Crypto miners are making more money now than ever before given the increase in the value of cryptocurrencies, says Frank Pallone, the House Energy and Commerce Committee Chairman. He said there are concerns that as long as the dollar value of proof-of-work (PoW) cryptocurrency mining rewards exceed the costs of deploying, powering, and cooling mining facilities, energy consumption and the environmental impact will grow further.
The Congressional hearing was told on January 20 that energy required to validate just one ethereum transaction could power a US household for more than a week. And the energy required by one bitcoin transaction could power a house for more than 70 days. Pallone highlighted that a single ethereum transaction added more than 90 pounds of carbon dioxide to the atmosphere, while a single bitcoin transaction emitted more than 1,000 pounds of the same.
The committee, in a memorandum, stated that ethereum and bitcoin mining operations are both responsible for emitting more than 78 million tons of carbon dioxide into the atmosphere. This is equivalent to the annual tailpipe emissions or more than 15.5 million cars.
Pallone believes the energy consumption can be reduced. He said it is possible with Proof-of-Stake (PoS), which is coming in the Ethereum 2.0 upgrade. Experts say it uses 99.99% less energy than a PoW blockchain. Cryptocurrency validators in the PoS share the task of validating transactions.

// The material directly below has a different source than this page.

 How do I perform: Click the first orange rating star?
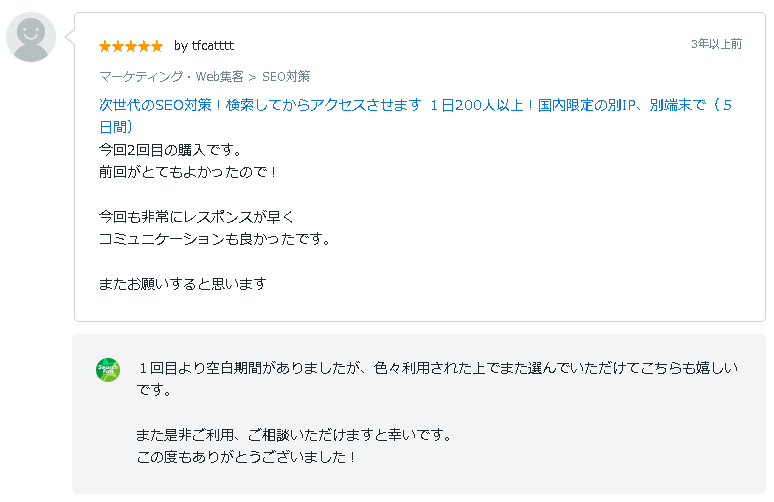tap(105, 46)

John Belizaire, CEO of Soluna Computing, said that the energy used to perform the computation provides irrefutable proof that a participant earned the right to process the new block. It encourages participants to protect the network. Brian Brooks, CEO of Bitfury Group, added that the requirement of energy expenditure in PoW blockchains enhances security. It’s expensive and energy-intensive because it takes over 51% of the network’s computing power. Brooks highlighted this as the main factor as to why bitcoin blockchain has never been hacked or a single BTC counterfeited.